**Selected extract:**

━━━━━━━━

By Geoff Geddes, for Swine Innovation Porc

“In January, 2014 at the Banff Pork Seminar, we announced that PED had come to Canada,” said Dr. Brockhoff. “Today, we’re announcing that PED has arrived in Alberta. That disease has been an excellent teacher when it comes to our foreign animal disease preparedness, and gives us much to think about as we turn our attention to ASF.”

African Swine Fever first entered Europe in 1957, circulated slowly until the mid-1980s, and was thought to be eradicated before being brought to the nation of Georgia in 2007 via international waste. Since then, it has moved slowly and steadily across Eastern Europe and into China.

As recently as six months ago, few in North America had even heard of ASF, largely because it was not affecting areas of importance for global pork production. With the disease’s appearance in countries like China and Belgium, however, and its growing proximity to France and Germany, the issue is hitting closer to home.

“The virus is moved largely by human activity,” said Dr. Brockhoff. “We transport it around the planet by carrying infected food across borders, moving pigs or leaving garbage where we shouldn’t.”

You can’t stop what you can’t spot

So what could be worse than a spreading, contagious and fatal pig disease threat? How about one that is hard to spot?

━━━━━━━━

[Records excerpted from a collection]
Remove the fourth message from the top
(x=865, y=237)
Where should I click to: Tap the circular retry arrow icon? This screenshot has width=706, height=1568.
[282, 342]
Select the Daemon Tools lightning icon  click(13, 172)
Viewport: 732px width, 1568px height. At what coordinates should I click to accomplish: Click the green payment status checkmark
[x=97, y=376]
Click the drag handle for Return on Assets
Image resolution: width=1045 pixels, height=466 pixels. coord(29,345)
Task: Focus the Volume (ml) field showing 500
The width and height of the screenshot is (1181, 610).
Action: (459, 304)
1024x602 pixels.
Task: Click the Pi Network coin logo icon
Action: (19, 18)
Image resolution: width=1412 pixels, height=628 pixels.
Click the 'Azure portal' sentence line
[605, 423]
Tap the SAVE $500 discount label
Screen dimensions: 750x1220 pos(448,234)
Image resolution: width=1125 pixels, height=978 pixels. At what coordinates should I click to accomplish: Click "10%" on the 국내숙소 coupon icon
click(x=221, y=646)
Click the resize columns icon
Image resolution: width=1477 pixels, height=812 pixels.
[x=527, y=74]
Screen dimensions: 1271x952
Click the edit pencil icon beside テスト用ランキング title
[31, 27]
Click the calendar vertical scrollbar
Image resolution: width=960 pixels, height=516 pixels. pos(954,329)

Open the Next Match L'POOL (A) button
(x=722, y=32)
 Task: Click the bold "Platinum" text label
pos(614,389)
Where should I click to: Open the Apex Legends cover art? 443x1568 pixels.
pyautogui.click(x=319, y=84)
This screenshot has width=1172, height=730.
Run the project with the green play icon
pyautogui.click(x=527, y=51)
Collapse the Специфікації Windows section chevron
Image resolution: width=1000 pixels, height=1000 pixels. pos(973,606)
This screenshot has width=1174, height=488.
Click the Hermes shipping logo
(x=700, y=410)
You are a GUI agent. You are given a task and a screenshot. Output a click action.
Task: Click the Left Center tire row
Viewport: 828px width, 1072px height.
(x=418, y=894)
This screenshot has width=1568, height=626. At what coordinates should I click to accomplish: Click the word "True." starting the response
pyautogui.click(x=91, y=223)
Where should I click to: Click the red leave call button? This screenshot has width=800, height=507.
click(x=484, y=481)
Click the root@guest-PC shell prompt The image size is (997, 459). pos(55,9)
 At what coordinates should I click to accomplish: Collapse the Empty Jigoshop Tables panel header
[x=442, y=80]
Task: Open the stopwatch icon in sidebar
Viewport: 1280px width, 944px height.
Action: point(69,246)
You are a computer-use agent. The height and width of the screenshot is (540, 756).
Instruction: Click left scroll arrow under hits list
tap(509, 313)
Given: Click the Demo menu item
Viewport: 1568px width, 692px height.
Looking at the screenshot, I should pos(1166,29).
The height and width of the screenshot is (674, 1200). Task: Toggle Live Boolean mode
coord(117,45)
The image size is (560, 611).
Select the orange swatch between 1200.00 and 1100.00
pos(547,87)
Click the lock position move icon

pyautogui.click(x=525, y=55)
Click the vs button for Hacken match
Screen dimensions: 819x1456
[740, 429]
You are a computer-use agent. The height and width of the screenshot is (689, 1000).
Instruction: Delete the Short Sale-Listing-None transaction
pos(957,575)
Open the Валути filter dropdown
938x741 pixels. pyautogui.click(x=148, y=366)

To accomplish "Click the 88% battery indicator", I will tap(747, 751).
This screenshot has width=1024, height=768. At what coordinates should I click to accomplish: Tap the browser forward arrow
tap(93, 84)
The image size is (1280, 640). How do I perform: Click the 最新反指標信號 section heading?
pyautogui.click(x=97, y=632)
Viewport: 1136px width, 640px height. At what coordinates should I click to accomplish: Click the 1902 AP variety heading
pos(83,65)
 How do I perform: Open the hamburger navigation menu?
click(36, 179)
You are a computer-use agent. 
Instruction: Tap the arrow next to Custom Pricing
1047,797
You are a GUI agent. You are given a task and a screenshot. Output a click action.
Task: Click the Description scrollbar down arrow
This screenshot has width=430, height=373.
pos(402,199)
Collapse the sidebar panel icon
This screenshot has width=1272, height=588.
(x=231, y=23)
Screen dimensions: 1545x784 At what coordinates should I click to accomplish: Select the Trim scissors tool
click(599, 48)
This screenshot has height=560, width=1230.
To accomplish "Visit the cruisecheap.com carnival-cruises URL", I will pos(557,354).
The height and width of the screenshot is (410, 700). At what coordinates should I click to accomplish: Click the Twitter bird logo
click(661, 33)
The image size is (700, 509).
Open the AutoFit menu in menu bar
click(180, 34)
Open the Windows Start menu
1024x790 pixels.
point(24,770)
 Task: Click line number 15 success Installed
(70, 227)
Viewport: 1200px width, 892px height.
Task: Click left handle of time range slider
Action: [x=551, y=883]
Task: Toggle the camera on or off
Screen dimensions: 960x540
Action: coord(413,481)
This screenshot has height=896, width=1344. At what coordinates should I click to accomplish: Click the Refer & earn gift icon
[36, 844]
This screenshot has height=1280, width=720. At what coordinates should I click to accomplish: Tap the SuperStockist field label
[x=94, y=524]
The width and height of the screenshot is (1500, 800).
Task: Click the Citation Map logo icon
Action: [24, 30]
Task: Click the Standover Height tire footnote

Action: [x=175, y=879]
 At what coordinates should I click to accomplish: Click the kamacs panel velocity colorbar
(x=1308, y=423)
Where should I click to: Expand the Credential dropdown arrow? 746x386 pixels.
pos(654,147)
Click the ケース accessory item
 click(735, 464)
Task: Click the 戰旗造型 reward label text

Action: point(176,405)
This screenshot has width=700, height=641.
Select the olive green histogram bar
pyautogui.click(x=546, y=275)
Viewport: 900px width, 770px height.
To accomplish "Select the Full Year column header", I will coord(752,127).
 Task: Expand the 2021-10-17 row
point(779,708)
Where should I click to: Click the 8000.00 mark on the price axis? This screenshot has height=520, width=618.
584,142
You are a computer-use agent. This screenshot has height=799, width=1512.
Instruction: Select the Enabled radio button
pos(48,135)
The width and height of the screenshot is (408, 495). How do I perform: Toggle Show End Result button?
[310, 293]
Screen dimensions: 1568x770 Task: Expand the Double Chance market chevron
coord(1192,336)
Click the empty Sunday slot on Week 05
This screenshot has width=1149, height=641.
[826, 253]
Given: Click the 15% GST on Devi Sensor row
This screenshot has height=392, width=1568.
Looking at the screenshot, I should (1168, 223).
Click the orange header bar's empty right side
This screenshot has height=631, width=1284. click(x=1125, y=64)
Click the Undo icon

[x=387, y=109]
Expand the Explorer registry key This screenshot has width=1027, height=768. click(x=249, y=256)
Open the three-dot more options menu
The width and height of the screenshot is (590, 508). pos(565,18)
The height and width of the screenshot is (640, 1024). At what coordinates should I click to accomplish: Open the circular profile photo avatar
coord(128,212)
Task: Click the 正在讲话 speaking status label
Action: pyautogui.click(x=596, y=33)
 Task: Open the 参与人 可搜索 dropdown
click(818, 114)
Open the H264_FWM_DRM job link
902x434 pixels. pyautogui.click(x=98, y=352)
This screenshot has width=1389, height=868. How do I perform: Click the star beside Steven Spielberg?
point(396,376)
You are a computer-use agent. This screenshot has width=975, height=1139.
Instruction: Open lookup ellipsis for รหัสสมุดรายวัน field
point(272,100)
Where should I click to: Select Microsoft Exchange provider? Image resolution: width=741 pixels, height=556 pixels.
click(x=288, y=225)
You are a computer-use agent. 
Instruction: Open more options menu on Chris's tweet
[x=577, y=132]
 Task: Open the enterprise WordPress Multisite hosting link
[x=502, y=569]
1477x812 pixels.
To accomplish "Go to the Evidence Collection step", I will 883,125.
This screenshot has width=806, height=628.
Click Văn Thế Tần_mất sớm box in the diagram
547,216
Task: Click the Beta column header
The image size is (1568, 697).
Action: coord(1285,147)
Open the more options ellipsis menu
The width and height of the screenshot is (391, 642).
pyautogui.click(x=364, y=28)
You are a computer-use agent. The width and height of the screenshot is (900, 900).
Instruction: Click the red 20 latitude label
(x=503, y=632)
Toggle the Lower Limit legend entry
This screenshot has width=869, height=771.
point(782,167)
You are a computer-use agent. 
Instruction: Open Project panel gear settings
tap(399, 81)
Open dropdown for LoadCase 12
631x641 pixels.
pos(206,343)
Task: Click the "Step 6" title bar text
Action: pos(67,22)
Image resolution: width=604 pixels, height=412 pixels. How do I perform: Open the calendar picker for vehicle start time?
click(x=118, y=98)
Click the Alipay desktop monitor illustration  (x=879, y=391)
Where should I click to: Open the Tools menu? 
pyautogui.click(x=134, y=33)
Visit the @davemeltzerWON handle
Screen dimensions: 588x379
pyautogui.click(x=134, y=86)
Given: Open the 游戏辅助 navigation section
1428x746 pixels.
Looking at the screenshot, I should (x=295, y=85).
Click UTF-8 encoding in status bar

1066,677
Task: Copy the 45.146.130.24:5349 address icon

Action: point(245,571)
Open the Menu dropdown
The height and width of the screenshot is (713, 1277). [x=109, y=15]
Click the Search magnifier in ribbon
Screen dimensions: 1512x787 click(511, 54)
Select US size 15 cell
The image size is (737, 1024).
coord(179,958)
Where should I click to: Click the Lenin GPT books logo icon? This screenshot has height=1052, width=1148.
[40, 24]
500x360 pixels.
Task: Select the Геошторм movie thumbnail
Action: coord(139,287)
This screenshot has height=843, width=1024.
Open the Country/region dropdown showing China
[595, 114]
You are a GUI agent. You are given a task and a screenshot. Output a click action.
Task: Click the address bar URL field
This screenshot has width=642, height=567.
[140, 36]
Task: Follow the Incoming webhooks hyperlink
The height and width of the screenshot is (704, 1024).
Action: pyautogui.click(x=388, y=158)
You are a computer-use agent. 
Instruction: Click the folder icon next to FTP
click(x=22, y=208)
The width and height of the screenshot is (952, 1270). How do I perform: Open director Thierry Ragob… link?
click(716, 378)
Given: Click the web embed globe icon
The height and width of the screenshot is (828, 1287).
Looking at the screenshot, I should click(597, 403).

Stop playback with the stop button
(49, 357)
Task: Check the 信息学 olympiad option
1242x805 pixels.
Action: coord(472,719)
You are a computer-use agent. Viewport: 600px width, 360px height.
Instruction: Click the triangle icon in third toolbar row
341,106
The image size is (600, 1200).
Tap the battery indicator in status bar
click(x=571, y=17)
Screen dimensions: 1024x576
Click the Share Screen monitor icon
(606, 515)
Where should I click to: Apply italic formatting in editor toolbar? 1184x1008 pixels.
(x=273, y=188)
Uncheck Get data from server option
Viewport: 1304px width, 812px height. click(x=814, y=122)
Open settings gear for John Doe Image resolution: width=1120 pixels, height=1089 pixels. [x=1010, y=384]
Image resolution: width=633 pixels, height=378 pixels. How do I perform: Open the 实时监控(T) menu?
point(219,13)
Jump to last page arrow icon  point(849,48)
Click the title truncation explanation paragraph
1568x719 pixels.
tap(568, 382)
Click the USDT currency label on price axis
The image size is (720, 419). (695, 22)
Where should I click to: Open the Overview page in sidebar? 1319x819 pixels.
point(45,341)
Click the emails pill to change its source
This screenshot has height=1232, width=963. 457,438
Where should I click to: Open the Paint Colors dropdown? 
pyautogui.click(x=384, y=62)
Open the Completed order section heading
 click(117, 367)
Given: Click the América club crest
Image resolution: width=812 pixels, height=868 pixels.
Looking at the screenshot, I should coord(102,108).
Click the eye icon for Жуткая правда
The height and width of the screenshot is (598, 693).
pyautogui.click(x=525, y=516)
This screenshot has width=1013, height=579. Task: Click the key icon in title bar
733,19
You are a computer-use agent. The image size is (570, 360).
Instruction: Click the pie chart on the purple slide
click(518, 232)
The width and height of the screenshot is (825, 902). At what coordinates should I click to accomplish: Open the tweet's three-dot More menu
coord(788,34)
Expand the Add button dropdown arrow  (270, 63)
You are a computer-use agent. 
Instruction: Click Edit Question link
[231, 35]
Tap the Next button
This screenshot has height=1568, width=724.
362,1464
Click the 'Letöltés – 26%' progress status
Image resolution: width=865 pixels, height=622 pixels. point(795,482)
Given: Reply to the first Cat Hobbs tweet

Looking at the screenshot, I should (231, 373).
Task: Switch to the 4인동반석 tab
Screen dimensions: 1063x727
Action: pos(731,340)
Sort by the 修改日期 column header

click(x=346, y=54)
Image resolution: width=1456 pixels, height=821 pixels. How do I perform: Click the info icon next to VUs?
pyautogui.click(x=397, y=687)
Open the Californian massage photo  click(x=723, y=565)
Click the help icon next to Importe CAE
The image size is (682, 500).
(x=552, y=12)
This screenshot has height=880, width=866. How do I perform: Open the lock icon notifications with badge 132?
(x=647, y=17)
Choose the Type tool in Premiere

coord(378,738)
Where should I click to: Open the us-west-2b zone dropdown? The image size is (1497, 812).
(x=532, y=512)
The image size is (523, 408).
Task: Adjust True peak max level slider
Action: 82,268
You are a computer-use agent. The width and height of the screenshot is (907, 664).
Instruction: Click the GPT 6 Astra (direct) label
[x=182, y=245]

━━━━━━━━

**Activity 1:** According to the article on African Swine Fever, in what year was the disease brought to the nation of Georgia?
**Activity 2:** From the article on African Swine Fever, extract the part that opens with the words containing "You can’t stop" and closes with "hard to spot?".

**Problem solution 1:** 2007

**Problem solution 2:**
You can’t stop what you can’t spot

So what could be worse than a spreading, contagious and fatal pig disease threat? How about one that is hard to spot?